La semilibertà, ancor prima l’art.21, sono il punto di partenza su cui poggiare le fondamenta di un progetto esistenziale, di uno stile di vita che insegna a liberare la propria libertà nel rispetto di se stessi e degli altri.
L’istituto della semilibertà mi ha consentito di ritornare a essere il padre che non sono stato mai, di essere un nonno presente, di sposare una donna stupenda, di definire un ruolo sociale a mia misura, per quanto nelle mie capacità.
Prendermi delle responsabilità mantenendo fede a quel patto di lealtà stipulato con la collettività, nel fare fronte a un mutuo, nello scrivere un libro, essere titolare di una rubrica su un quotidiano, nel parlare ai più giovani.
Semilibertà come formazione, servizio, come stile educativo.
Cosa significa concedere il permesso premio e negare la semilibertà, se non rispedire al mittente qualsiasi opportunità di riscatto e consapevolezza degli impegni assunti o di quelli da intraprendere?
Da molto tempo non mi chiedo se merito quanto di buono sto ricevendo, so che più di così non posso dare. Questo non significa che mi sto ponendo ulteriori limiti ma che sono consapevole dei miei limiti. Se lo Stato, la società, non intendono perdonarmi è un discorso, se invece ritengono di aver usato il carcere per percorrere una strada costruttiva, allora credo che il discorso da fare affinché il carcere migliori le persone sia un altro.

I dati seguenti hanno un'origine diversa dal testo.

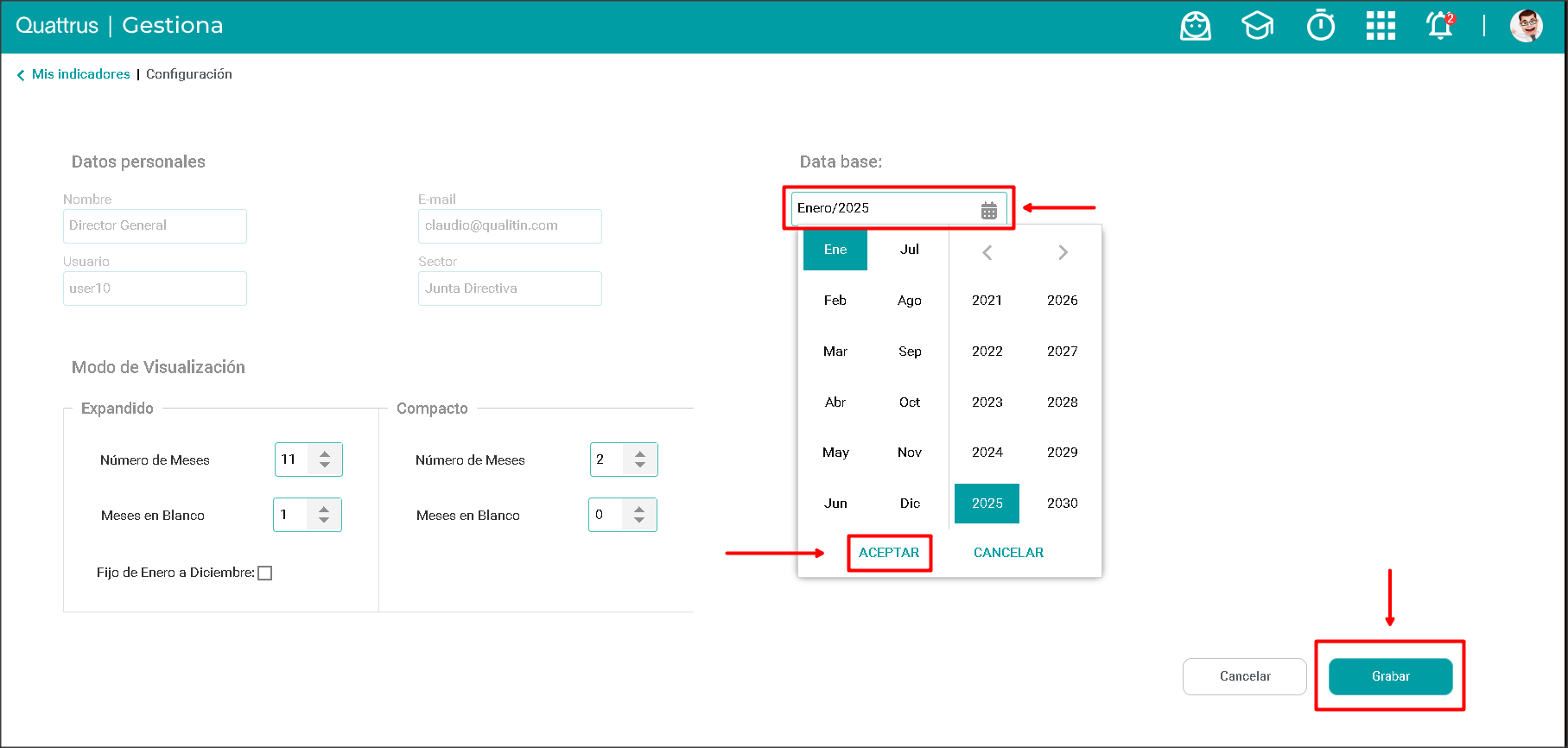Click the user profile avatar
The width and height of the screenshot is (1568, 748).
coord(1526,26)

Per quanto concerne l’uso del braccialetto elettronico, per non incorrere in strumentalizzazioni più o meno costruite a tavolino, basterebbe pensare a quanto costa alla collettività mantenere un detenuto per ogni giorno della sua pena, a come sono spesi quei soldi, alla incapacità endemica del sistema giustizia di fare riappropriare della sua funzione il carcere.
Svuotare-alleggerire i penitenziari attraverso l’uso del braccialetto elettronico? Perchè no, dal momento che deliberato l’indulto occorreva-necessariamente se non obbligatoriamente dare seguito all’amnistia, non si è fatto, per paura di perdere qualche altro voto, adesso non rimane che un’altra scelta di politica criminale, quella del cane che si mangia la coda.
Estradare gli stranieri? E i comunitari? Tutto ciò che è diverso? L’80% per cento della popolazione carceraria è indicata come umanità da doppia diagnosi. Forse estradare è una via da seguire, perchè no, l’altra potrebbe essere fare e agire in sicurezza, ma senza il bisogno di alimentare percezioni sbagliate, forse potrebbe essere salutare verificare quanti delinquenti potrebbero stare in altro loco, piuttosto che in galera, essendo titolari di reati e comportamenti che potrebbero essere meglio definiti e risolti all’interno di aree protette nelle tante comunità terapeutiche e trattamentali.